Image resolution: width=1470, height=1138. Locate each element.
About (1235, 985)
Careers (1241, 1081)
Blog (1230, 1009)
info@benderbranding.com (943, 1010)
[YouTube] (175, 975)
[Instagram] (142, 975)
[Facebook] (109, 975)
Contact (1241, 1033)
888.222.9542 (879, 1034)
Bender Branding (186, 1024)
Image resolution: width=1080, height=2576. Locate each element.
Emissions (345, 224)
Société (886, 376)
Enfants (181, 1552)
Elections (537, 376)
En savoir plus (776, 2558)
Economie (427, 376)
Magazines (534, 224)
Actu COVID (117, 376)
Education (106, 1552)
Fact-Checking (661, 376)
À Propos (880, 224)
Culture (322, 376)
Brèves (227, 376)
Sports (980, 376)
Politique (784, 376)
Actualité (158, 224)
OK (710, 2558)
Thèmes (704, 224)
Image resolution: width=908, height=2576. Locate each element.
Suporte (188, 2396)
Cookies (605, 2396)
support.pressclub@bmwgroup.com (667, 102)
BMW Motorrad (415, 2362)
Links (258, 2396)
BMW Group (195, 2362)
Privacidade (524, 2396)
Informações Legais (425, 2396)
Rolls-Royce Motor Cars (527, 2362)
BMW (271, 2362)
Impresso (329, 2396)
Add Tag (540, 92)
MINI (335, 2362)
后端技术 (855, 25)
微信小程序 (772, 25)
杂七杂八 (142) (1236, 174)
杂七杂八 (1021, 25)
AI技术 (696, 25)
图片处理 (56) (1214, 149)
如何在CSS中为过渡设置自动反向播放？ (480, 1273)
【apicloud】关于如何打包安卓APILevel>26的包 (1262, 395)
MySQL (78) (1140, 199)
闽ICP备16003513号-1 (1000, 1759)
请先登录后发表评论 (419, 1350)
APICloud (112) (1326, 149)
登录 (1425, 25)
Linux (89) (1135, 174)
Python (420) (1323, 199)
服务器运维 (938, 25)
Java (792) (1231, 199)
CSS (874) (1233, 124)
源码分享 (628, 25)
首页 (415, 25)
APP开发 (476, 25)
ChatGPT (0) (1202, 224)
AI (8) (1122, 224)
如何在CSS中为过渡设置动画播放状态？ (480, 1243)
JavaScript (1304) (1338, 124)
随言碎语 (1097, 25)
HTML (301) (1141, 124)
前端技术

______________________________

▶ TASK:
Set the material down exactly as written, starting at its first line. The line containing "Suporte (188, 2396)" is the last one to include.

▶ PROBLEM SOLUTION:
Image resolution: width=1470, height=1138. Locate each element.
About (1235, 985)
Careers (1241, 1081)
Blog (1230, 1009)
info@benderbranding.com (943, 1010)
[YouTube] (175, 975)
[Instagram] (142, 975)
[Facebook] (109, 975)
Contact (1241, 1033)
888.222.9542 (879, 1034)
Bender Branding (186, 1024)
Image resolution: width=1080, height=2576. Locate each element.
Emissions (345, 224)
Société (886, 376)
Enfants (181, 1552)
Elections (537, 376)
En savoir plus (776, 2558)
Economie (427, 376)
Magazines (534, 224)
Actu COVID (117, 376)
Education (106, 1552)
Fact-Checking (661, 376)
À Propos (880, 224)
Culture (322, 376)
Brèves (227, 376)
Sports (980, 376)
Politique (784, 376)
Actualité (158, 224)
OK (710, 2558)
Thèmes (704, 224)
Image resolution: width=908, height=2576. Locate each element.
Suporte (188, 2396)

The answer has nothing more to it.